[Problem description] Reproduce every line of the entries below word for word, leaving out the pictures.

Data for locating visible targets

****************

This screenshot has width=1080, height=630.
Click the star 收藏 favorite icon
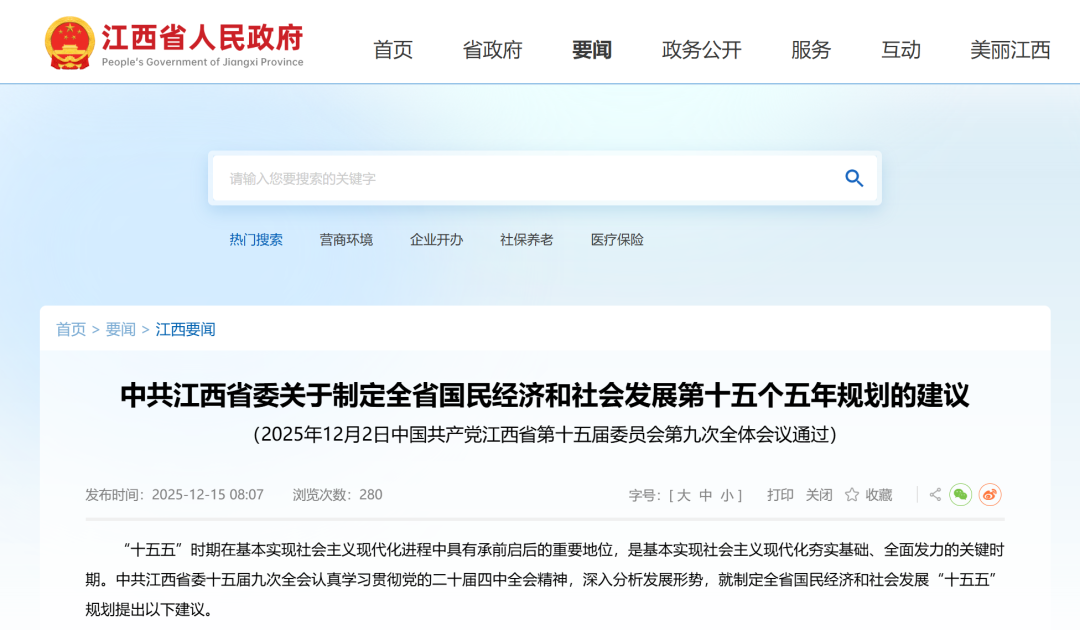[x=852, y=494]
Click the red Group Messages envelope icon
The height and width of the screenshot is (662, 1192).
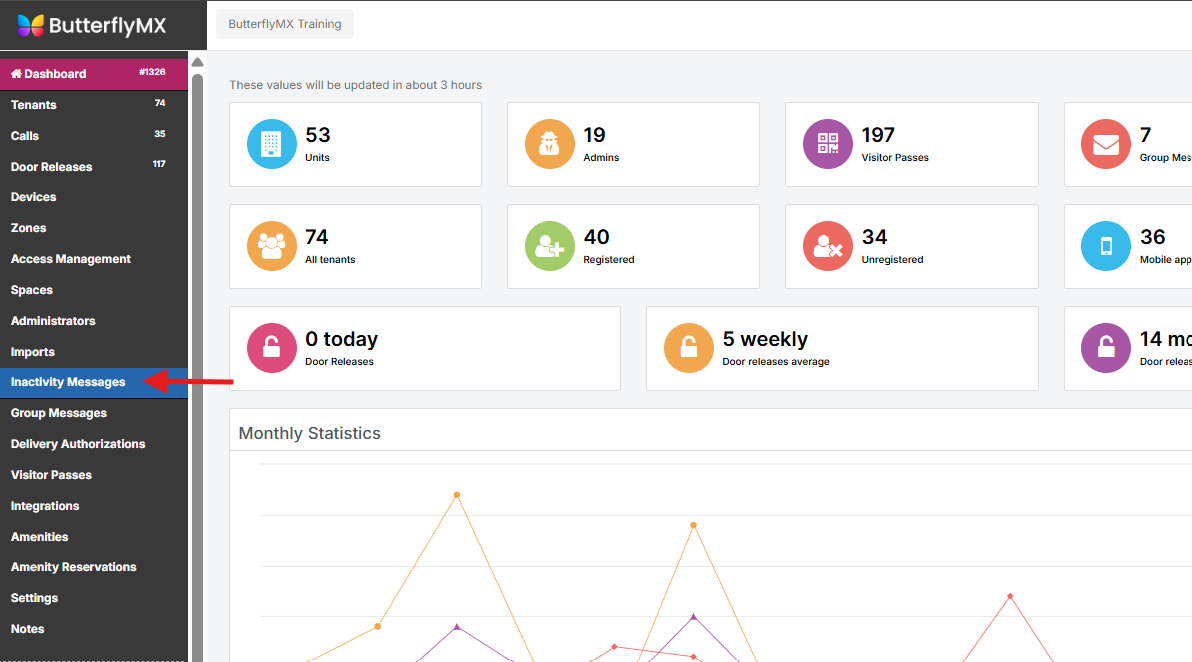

****************

[Solution below]
This screenshot has width=1080, height=630.
Click the star 收藏 favorite icon
[x=852, y=494]
Click the red Group Messages envelope icon
The height and width of the screenshot is (662, 1192).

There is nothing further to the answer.